Reay issued a media statement this afternoon to say he is taking on advice on whether he should appeal today's decision to the Court of Appeal.
He says he resigned his Ipenz membership for reasons "entirely unrelated to the complaint"
"Dr Reay has always rejected the claims in the complaint," the statement says.
"On four occasions he gave evidence to the CTV inquiry and called expert evidence as well. Apart from this complaint, all other complaints against Dr Reay have been dismissed, including one by ENZ against his as a Chartered Professional Engineer which wholly failed on its merits.
"The CTV building disaster could have been avoided as the evidence to the Royal Commission showed.
"That tragedy haunts Dr Reay every day, as it does many others. He has done everything he personally can to identify what happened and how we can ensure that it will not occur again. This has included funding independent research and investigation.
"However, Dr Reay refuses to be scapegoated for this tragedy. Dr Reay will not be issuing any further comment at this time."
Earlier, Justice Collins said it was in the public interest to allow Ipenz to determine whether or not it wishes to proceed with a complaint against Reay.
"Whilst it would not be possible to expel or suspend Dr Reay from the Institution, that is not determinative," he said.
"There may be valuable lessons to be learnt from an assessment of Dr Reay's professional responsibilities in relation to the collapse of the CTV Building that can only be resolved through a disciplinary process."
However, the judge stressed that it was up for Ipenz to consider whether it goes ahead with the action.
"This judgment is not a direction that the disciplinary proceeding against Dr Reay must continue," Justice Collins concluded.
Reay's company Alan Reay Consultants was responsible for designing the six-storey Christchurch office block that collapsed in the magnitude-6.3 February 22, 2011 quake.

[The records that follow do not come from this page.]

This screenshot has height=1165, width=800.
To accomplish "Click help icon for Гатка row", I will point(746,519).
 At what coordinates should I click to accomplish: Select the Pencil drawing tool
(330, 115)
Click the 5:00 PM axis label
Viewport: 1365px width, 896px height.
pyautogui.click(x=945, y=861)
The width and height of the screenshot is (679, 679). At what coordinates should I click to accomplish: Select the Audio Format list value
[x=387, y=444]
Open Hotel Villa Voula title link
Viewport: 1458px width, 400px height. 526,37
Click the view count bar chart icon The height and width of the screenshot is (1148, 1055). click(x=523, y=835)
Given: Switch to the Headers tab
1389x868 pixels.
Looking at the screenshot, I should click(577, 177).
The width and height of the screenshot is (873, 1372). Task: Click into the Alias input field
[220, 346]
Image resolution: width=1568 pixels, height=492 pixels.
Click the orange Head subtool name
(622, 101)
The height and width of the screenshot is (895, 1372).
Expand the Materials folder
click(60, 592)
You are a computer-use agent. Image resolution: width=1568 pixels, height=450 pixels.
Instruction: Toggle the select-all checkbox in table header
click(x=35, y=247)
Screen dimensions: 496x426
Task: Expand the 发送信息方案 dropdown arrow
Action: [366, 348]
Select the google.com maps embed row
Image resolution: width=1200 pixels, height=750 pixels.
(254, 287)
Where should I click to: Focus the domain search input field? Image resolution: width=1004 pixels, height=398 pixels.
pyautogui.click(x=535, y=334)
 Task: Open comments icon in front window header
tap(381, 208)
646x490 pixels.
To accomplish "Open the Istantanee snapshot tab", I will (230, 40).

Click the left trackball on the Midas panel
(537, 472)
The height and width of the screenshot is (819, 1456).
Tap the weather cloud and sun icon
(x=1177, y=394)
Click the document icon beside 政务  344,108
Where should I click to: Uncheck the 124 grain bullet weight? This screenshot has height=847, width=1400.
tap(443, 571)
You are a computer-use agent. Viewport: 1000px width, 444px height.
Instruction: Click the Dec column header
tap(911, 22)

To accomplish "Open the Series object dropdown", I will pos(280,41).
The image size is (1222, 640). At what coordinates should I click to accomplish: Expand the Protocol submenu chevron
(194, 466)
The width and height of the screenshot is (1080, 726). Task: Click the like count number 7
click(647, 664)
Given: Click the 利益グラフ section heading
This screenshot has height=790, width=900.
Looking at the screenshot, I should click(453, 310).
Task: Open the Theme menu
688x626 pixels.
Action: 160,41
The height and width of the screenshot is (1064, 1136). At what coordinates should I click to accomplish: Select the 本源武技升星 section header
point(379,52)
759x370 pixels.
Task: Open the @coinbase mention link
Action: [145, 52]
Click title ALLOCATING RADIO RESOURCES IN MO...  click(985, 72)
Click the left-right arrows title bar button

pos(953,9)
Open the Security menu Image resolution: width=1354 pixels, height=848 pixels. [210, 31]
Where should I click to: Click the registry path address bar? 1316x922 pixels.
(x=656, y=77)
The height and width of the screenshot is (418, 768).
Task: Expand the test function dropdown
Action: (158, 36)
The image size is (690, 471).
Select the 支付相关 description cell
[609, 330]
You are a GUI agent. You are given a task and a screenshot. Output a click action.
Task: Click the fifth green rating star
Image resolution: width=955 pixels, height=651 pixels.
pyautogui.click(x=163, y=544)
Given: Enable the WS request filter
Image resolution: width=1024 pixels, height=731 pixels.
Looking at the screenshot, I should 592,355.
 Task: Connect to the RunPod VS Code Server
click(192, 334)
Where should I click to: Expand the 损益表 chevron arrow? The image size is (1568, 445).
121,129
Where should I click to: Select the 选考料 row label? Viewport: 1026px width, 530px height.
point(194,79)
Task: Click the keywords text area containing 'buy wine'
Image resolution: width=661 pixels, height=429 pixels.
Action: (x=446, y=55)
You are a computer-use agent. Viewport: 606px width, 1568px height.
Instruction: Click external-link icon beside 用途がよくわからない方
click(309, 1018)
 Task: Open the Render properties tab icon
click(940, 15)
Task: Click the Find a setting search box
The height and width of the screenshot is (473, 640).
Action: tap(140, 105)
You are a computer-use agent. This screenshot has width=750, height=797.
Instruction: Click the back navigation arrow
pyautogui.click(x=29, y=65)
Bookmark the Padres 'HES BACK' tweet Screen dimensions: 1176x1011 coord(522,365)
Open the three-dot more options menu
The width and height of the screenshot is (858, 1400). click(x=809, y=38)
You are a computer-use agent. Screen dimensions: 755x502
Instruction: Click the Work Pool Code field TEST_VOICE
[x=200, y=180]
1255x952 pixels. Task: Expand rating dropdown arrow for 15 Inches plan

A Royal Commission of Inquiry into the Canterbury earthquakes criticised Reay for giving his inexperienced structural engineer David Harding "sole responsibility" for the building's mid-1980s design.
Professor Maan Alkaisi, whose wife Maysoon Abbas died in the collapse, last month accused Ipenz of "the worst example of double standards" by punishing Harding but not taking any action against Reay.
"This was in spite of the fact that both were members of Ipenz, both resigned before the disciplinary action, and both had the same responsibilities in the design of the CTV Building," said Alkaisi, spokesman for the CTV Families Group.
"Not only is this hearing about accountability but it is also about public safety – the need to send a strong message to the construction industry and practising engineers."
The chief engineer for Ministry of Business, Innovation and Employment (MBIE) made a complaint to Ipenz about Reay's involvement in the CTV Building in 2012.
But Reay resigned his voluntary membership of the institute in February 2014 while the professional body was investigating the complaint and later decided not to pursue any disciplinary action against him. Ipenz concluded it no longer had jurisdiction to deal with a former member.
A September 2014 decision by the High Court relating to Harding ruled that an investigation and disciplinary hearing could continue even when a member resigned.
Last year, a long-awaited police probe concluded that no criminal charges would be laid despite "significant" design deficiencies.
In 2015, the Attorney-General filed for a judicial review of the Ipenz decision.
"It is important that we clarify the law as to whether a professional can avoid disciplinary proceedings by simply resigning," then Building and Housing Minister Dr Nick Smith said in March 2015.
"Completing the Ipenz investigation will also be important in clarifying the professional standards expected of a senior engineer supervising the work of a more junior engineer."
Engineering New Zealand, as Ipenz is now called, has previously said it would abide by whatever decision the court makes.